Fragmento de un correo de José Luis Fariñas:“Querido amigo Leo, comprendo que les haya molestado el deterioro del espacio visual, como también a parte de la clientela de Café G, y que haya incluso razón en eso de mantener limpias las paredes. Para evitar el evidente desaguisado, la solución es imprimir las imágenes digitales en materiales impermeables, y por tanto lavables (algo así como banderolas con varillas de madera arriba y abajo, que se quitan y se ponen para lavarlas o trasladarlas). Yo puedo facilitar esas imágenes sin coste alguno. Imprimirlas correría por la empresa con la unidad de ARTEX donde se hace el trabajo. Creo que es la única alternativa para no hacerme pintar otra vez en lo transitorio, ni a mí ni a otros artistas ¿no crees?”.

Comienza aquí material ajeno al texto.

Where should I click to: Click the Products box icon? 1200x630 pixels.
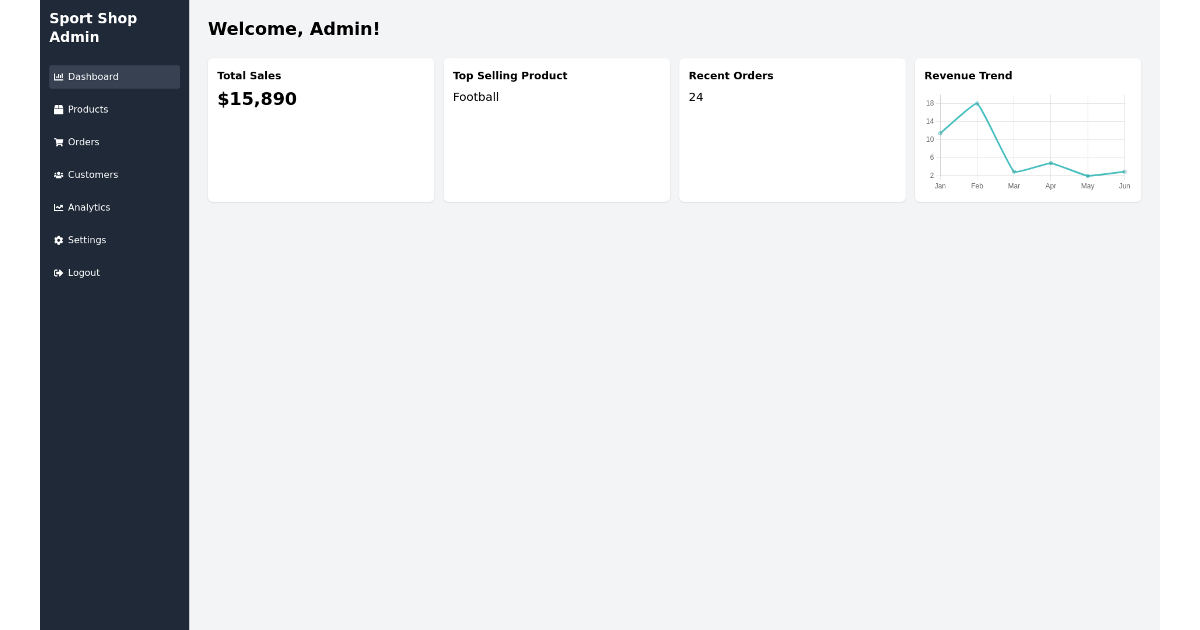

La respuesta es obvia: sí, lo creo. Como también opino que pudieron adoptarse a tiempo medidas para evitar el deterioro; que pudo intentarse la salvación de los murales mediante algún procedimiento no demasiado costoso; que incluso, tomada la decisión de pintar, se pudo comunicar al artista la noticia de la inminente (y definitiva) desaparición de su obra. En fin.

¿Café G continuará todavía siendo un invento híbrido? ¿Quién lo sabe? Como rara vez he constatado en las últimas semanas, el salón está repleto ahora que voy saliendo con el material necesario para escribir esta crónica. Richard ha hecho lo suyo, Nikon mediante. Dos jóvenes a la entrada: Elizabeth Cabrera Espinosa, socióloga, y Mónica Collazo Cano, informática, reclaman al mesero su derecho a entrar.

—Tengo todas las mesas ocupadas —explica el hombre.

—Todas no —protestan las muchachas—. ¿Qué hay con aquella a la izquierda, de cubiertos y copas?

—No puedo desmontarla —explica otra vez—. ¿Y si alguien entra a almorzar?